L’emergenza sanitaria però non finirà entro aprile. Lo stato di emergenza sanitaria, proclamato dal Governo il 31 gennaio ha una durata di sei mesi ed è eventualmente prorogabile con un altro decreto per altri sei mesi. Ma al coronavirus poco importa dei termini burocratici. Ad esempio, il 3 aprile dovrebbero riprendere le lezioni scolastiche. Ma già qualche giorno fa è iniziata a circolare l’ipotesi di un ritorno in aula per gli studenti dal 6 aprile, o addirittura dal 15, dopo quelle che avrebbero dovuto essere le vacanze di Pasqua. C’è anche chi ha proposto di sospendere le lezioni fino al 4 maggio.

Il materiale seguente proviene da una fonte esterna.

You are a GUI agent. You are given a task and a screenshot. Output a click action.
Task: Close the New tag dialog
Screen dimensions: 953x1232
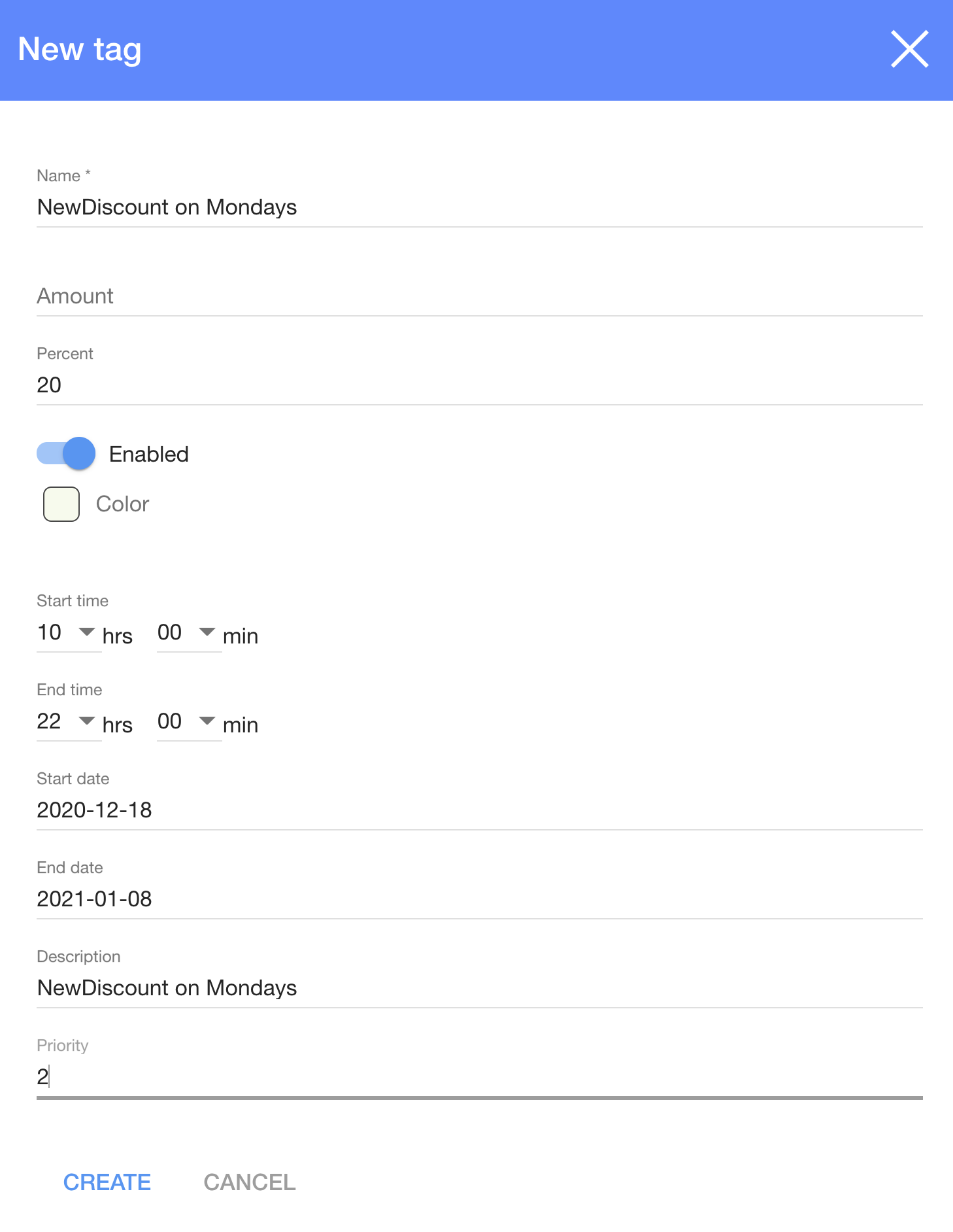pos(909,49)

Ma poniamo che nelle prossime due settimane si vedano i risultati tanto attesi rispetto ad una diminuzione dei casi di infezione da Covid-19 e del numero dei decessi. Questa è la notizia che tutti attendono, una notizia che arriverà se tutti faranno la loro parte. Ma il rallentamento della diffusione del contagio da coronavirus non significa che l’epidemia è finita. Oggi stiamo tutti combattendo (chi in ospedale, chi rimanendo a casa e rispettando le regole) per cercare di ritardare il più possibile l’arrivo del picco epidemico in modo da non mandare al collasso il sistema sanitario. Una volta superata la fase di picco però l’emergenza non sarà finita. Come spiega Walter Ricciardi a Salvatore Dama su Libero di oggi «ci vorranno almeno due settimane per vedere diminuire il numero dei contagi, questa settimana aumenteranno ancora ma poi diminuiranno». La fine dell’epidemia però non arriverà subito dopo. Secondo il consulente del Ministero della Salute nonché membro dell’Organizzazione Mondiale della Sanità, «è bene che ci cominciamo a abituare a una guerra lunga».

Fino a quando? Ricciardi ieri ad Agorà ha fatto il paragone con la SARS «era meno contagiosa e finì verso maggio-giugno. Questa è molto più contagiosa della Sars e io ho l’impressione che, se ci va bene e lavoriamo tutti insieme, dovremo arrivare all’estate». Insomma: se tutto andrà come deve andare, se i contagi inizieranno a diminuire (in Italia ma anche in Europa) è possibile che entro l’estate – luglio o agosto – la situazione possa tornare effettivamente alla normalità. Mancano ancora molti mesi, pieni di incognite e dubbi. Per il momento il nostro compito, come cittadini, è quello di attenerci alle disposizioni governative. Altri decreti verranno emanati, altre disposizioni e altre misure saranno annunciate e prese in accordo con l’andamento della situazione e dell’epidemia. La guerra è ancora lunga ma una prima, decisiva battaglia la stiamo combattendo adesso.